SHORT TASK A: In the ext4 discussion, what was the size of the ramdisk used for the FIO overwrite test?

PAGE:
************
Thanks for your suggestion. I think we should be able to reuse
i_rsv_conversion_list / work. We can choose the corresponding
initialization function for i_rsv_conversion_work based on the buffered
write path at initialization time, and then reinitialize the work
handler when changing the path via the ioctl that sets the journal
flag. That should be sufficient.


There are actually two reasons for this. First, we want to avoid
starting a journal handle in overwrite scenarios. Second, we want to
be able to query the extent locklessly without holding i_data_sem in
overwrite cases as well (note that ext4_es_lookup_extent() in
ext4_iomap_map_one_extent() is called with i_data_sem held).

I ran a set of benchmark tests in my VM, performing the following FIO
overwrite test on a 500GB ramdisk:

$fio -filename=/test_dir/foo -direct=0 -iodepth=8 -fsync=0 -rw=write \
            -numjobs=1 -bs=4k -ioengine=io_uring -size=20G -uncached=1 \
            -runtime=30 --ramp_time=5s -time_based -norandommap=0 \
            -fallocate=none -overwrite=1 \
            -group_reportin -name=test --output=/tmp/log

The results are as follows:

a: on a non-fragmented file
A: on a fragmented file [1]
b: no background metadata pressure
B: with background metadata pressure [2]

      buffer_head | iomap pre-map w/o journal | iomap directly map
a+b:    680                 691                   690
a+B:    560                 568                   567
A+b:    637                 633                   579
A+B:    540                 571                   495

[1] The file is pre-fragmented such that each block occupies a separate
     extent.
************
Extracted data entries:
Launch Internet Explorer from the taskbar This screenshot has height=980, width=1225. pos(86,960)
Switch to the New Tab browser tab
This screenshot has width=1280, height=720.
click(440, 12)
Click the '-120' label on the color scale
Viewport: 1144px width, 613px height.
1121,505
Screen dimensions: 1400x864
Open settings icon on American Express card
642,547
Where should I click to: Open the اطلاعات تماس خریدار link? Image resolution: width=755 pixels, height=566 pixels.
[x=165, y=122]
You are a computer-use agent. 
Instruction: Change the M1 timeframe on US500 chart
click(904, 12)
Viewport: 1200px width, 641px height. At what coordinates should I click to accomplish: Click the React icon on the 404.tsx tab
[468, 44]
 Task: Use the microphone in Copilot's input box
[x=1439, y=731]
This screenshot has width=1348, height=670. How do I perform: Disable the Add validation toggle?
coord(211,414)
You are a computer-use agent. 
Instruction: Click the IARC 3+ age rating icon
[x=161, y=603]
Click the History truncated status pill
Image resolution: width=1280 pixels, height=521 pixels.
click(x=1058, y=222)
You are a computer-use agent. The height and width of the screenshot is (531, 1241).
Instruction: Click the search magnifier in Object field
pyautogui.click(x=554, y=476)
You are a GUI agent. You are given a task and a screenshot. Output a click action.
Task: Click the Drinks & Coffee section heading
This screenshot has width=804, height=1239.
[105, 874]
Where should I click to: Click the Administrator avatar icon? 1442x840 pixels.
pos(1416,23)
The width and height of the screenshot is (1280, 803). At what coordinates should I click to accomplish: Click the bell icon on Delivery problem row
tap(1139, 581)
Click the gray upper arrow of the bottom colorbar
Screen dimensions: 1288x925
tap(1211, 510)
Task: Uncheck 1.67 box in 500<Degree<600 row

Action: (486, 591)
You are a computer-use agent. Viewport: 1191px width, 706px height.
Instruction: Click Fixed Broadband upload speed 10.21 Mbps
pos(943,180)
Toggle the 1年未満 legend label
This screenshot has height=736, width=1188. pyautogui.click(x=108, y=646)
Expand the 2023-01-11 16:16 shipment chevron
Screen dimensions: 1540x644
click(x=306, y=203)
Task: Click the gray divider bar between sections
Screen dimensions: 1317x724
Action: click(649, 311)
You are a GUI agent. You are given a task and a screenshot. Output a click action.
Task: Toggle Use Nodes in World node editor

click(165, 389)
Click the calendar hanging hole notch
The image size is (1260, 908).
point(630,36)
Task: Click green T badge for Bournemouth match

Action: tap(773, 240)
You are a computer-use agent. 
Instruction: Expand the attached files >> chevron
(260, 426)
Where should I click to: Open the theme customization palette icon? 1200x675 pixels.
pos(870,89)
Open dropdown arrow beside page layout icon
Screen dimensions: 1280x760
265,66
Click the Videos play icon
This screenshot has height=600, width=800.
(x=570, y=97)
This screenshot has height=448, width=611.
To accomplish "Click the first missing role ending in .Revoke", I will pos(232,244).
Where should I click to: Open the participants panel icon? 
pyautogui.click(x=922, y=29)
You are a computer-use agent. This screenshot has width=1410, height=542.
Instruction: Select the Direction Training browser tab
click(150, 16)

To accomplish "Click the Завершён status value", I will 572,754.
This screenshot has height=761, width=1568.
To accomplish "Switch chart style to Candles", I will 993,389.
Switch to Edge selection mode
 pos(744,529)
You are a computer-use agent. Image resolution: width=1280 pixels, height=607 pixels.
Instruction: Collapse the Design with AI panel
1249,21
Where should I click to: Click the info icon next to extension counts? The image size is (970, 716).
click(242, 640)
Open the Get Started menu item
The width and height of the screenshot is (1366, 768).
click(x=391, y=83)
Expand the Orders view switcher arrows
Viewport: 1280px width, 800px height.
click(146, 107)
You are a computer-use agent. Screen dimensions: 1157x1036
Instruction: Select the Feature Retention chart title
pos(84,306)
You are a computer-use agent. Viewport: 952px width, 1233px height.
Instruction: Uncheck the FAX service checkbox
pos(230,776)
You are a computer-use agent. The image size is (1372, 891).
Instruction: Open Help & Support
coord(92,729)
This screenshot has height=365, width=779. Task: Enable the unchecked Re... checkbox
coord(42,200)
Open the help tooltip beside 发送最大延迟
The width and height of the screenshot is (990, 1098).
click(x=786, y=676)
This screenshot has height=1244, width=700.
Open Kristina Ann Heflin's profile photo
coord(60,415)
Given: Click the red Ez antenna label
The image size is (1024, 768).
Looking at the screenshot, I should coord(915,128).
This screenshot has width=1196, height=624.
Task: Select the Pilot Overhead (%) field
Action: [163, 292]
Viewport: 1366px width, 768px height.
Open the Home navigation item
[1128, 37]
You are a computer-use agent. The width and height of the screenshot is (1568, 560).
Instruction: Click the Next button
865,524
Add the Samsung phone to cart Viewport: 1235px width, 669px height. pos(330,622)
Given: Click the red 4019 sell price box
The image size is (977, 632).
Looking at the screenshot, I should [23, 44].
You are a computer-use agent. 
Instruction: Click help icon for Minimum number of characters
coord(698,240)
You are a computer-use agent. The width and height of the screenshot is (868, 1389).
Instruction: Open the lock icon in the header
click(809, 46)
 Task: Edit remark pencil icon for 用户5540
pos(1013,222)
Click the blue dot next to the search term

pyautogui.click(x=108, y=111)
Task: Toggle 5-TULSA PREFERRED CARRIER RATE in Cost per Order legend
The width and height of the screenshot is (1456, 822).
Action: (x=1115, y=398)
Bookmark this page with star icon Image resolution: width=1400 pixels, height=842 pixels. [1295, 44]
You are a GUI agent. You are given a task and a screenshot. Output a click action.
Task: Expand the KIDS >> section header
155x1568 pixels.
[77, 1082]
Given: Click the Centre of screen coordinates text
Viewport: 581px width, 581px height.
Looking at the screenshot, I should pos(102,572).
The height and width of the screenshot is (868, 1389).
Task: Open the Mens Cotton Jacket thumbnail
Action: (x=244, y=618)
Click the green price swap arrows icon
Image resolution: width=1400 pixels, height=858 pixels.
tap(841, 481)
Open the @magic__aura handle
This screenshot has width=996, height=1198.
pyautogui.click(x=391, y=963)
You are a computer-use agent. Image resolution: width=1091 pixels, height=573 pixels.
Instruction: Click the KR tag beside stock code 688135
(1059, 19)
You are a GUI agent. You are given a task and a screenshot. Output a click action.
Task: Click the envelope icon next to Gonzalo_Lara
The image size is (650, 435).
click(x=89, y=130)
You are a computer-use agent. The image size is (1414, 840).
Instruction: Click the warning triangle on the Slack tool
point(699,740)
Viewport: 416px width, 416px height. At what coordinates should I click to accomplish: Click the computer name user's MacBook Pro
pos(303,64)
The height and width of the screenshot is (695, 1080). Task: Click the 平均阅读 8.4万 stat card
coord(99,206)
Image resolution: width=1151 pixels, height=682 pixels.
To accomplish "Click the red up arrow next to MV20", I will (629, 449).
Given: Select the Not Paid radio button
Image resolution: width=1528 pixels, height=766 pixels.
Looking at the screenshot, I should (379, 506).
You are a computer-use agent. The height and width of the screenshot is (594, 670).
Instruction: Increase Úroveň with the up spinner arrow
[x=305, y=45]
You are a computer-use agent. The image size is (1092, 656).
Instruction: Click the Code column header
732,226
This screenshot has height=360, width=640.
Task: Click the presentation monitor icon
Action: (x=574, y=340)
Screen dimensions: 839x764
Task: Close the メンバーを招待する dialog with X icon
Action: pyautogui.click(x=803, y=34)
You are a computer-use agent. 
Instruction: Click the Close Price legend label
************
SHORT TASK B: Render the part of the records that opens with the line containing "Where should I click to: Open the participants" and closes with the line containing "click(150, 16)" as a Markdown table with columns Row and Line, skipping blank lines. Include both of those lines and nothing outside that span.

CORRECT RESULT A: 500GB

CORRECT RESULT B:
| Row | Line |
|---|---|
| 1 | Where should I click to: Open the participants panel icon?  |
| 2 | pyautogui.click(x=922, y=29) |
| 3 | You are a computer-use agent. This screenshot has width=1410, height=542. |
| 4 | Instruction: Select the Direction Training browser tab |
| 5 | click(150, 16) |